The troubled Clare at Water Tower, a luxury seniors high-rise in downtown Chicago, is the latest property to be purchased by Senior Care Development Inc., which has plans to expand its portfolio of distressed assets. The Harrison, N.Y.-based company had the winning bid of $53.5 million in cash at a recent bankruptcy auction for the Clare. The replacement cost of the building is about $250 million, says David Reis, CEO at Senior Care Development. “This is a one-of-a-kind community.”
The 53-story building sits a block off Michigan Avenue, Chicago’s famed shopping district. The project is a continuing-care community with 280 units, including apartments for independent seniors, as well as assisted-living and nursing-care suites. Units range in size from about 800 sq. ft. to 4,000 sq. ft. With community space and parking on the lower floors, apartments start on the 23rd floor. “The views are incredible,” says Reis.
The building opened in 2008 just as the residential real estate market started to slump. Entrance fees averaged about $750,000. When the building filed for bankruptcy last November about 33 percent of the units were filled.

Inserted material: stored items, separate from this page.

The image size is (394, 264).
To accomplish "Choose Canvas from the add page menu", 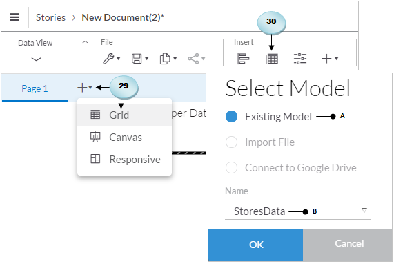I will (125, 137).
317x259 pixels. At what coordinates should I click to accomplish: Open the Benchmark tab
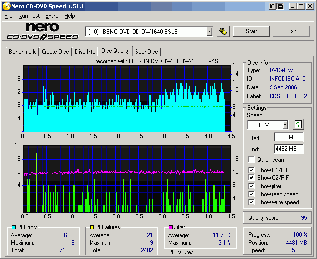coord(22,52)
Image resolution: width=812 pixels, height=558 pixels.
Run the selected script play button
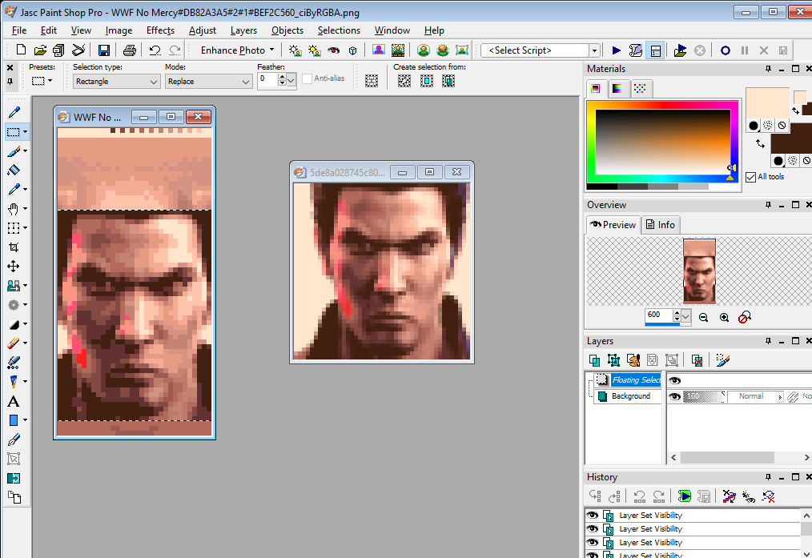617,50
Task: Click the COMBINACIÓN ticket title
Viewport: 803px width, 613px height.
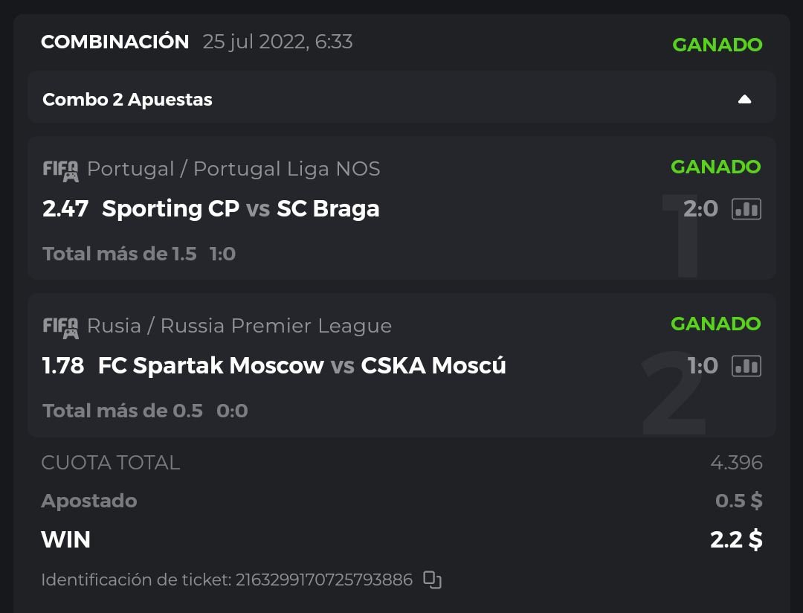Action: coord(115,42)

The property was saddled with $229 million of debt. “Operationally, this is a well-run building,” says Reis. “The problem was the debt.”

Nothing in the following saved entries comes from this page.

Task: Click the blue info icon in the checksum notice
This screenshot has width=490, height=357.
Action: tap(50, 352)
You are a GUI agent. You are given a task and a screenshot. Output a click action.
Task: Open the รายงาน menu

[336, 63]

The property is being sold by the Franciscan Sisters of Chicago Service Corporation. Bond holders who financed the original deal will receive about 20 cents on the dollar, reports say. Senior Care Development’s capital partner is Fundamental Advisors L.P., New York.

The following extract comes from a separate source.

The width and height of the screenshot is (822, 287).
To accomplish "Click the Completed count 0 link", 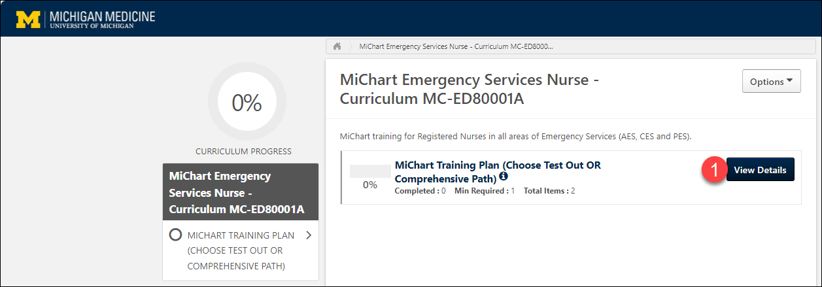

The sale is subject to certain regulatory approvals, including the transfer of a certificate of need (CON). “We don’t foresee any problems,” says Reis.
Reis plans to lower entrance fees and modify the refund policy. Entrance fees will be lowered by about 20 percent with the average fee about $600,000. “This is more in line with the market,” says Reis.
The refund policy will also be brought into line with standard industry practices. New residents will be offered a 90 percent refund of the entrance fee when the unit is resold. Plans will also be available with refunds of 50 percent and zero percent, lowering the average entrance fee to about $450,000 and $340,000 respectively.
Reis is quick to point out that original residents won’t be harmed by the changes. “No resident is losing a dollar,” he says.
Reis thinks the building will fill quickly, though he won’t predict how long it will take. He plans to launch a new marketing campaign this summer. Plans also call for marketing assisted living and nursing care to those from outside the community.
Life Care Services, a continuing-care property manager based in Des Moines, Iowa, is being brought in to run the building.
More purchases planned
The Clare is the third distressed property in the Chicago area to be bought by Senior Care Development. Last year, the company purchased Monarch Landing in west suburban Naperville and Sedgebrook in the north suburb of Lincolnshire. Both projects were in bankruptcy. The projects were originally developed by Erickson Retirement Communities for about $330 million. Senior Care Development bought them for $40 million in cash and assumed $28 million in outstanding debt.
“The Erickson projects are doing well,” says Reis. Entry fee prices were reduced at Monarch Landing, but prices were raised at Sedgebrook. About 90 percent of the units at Sedgebrook are occupied, and about 85 percent of the units at Monarch Landing are filled. Both properties are managed by Life Care Services. A new nursing facility with 112 units will break ground this fall at Monarch Landing.
“We’d like more properties like these,” says Reis. He’s tracking about two dozen large-scale continuing-care communities that are ripe for acquisition. Like the Clare, he says, the projects are relatively new, opened during the housing downturn, and have had trouble selling units. The properties are highly leveraged, but have good locations. The development of similar projects today would take five to seven years to complete, he figures.
Reis likes continuing care communities because they are relatively stable assets. The communities have a slower turnover rate of residents than other seniors housing projects, such as stand-alone assisted-living buildings. Reis’s goal is to buy six to 10 distressed communities. “We are happy going after those deals,” he says.